##### 选段

<h1>Table of Contents<span class="tocSkip"></span></h1>
<div class="toc"><ul class="toc-item"><li><span><a href="#朴素贝叶斯实现新闻分类" data-toc-modified-id="朴素贝叶斯实现新闻分类-1"><span class="toc-item-num">1&nbsp;&nbsp;</span>朴素贝叶斯实现新闻分类</a></span></li><li><span><a href="#参考文献" data-toc-modified-id="参考文献-2"><span class="toc-item-num">2&nbsp;&nbsp;</span>参考文献</a></span></li></ul></div>

# 朴素贝叶斯实现新闻分类

本实验在给定的数据集下实现了新闻分类，具体步骤如下:  
1. 读取文件，使用分词器`jieba`分词， 得到全数据、训练数据、测试数据三部分
    * 全数据用于特征向量的选取
    
2. 生成断句文本，在创建特征向量时屏蔽掉一些不需要的文本
    * 如果不讲这些词语屏蔽的话就会引入过多的噪声，这类词语在中文中常常含有’啊‘、'的'、’嗯‘等词语，这类词语出现频率高，而且对于分类的效果并不好，而且由于文本的处理，会引入空格、回车等字符，也会影响分类

3. 将训练数据、测试数据向量化，使之能够使用`MultinomialNB`分类， 分类器搭建完成


`jieba`分词器

In [1]:
import os
import random
import jieba # 用于分词的库
from sklearn.naive_bayes import MultinomialNB
import matplotlib.pyplot as plt

In [2]:
'''
function: 
    文本预处理
Paramenters : 
    folder_path : 文本存放的路径
    test_size : 测试集占比
Return :
    all_words_list: 按词频降序排序的训练集列表
    train_data_list: 训练数据集， 已经分词的单词集合
    test_data_list: 测试数据集， 已经分词的单词集合
    train_class_list: 训练数据集的类标签
    test_class_list: 测试数据集的类标签
'''
def TextProcessing(folder_path, test_size=0.2):
    folder_list = os.listdir(folder_path)

##########
##### 数据集行

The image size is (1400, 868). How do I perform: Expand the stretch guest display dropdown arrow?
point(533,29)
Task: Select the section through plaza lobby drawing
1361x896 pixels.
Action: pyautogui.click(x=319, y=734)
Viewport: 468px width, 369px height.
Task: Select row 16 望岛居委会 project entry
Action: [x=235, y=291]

##########

# 简短任务 1
根据选段，训练数据和测试数据向量化后使用哪个分类器进行分类？
# 简短任务 2
将上方列表的每一行原样照抄一遍，一行都不要遗漏。

# 结果 1
MultinomialNB

# 结果 2
The image size is (1400, 868). How do I perform: Expand the stretch guest display dropdown arrow?
point(533,29)
Task: Select the section through plaza lobby drawing
1361x896 pixels.
Action: pyautogui.click(x=319, y=734)
Viewport: 468px width, 369px height.
Task: Select row 16 望岛居委会 project entry
Action: [x=235, y=291]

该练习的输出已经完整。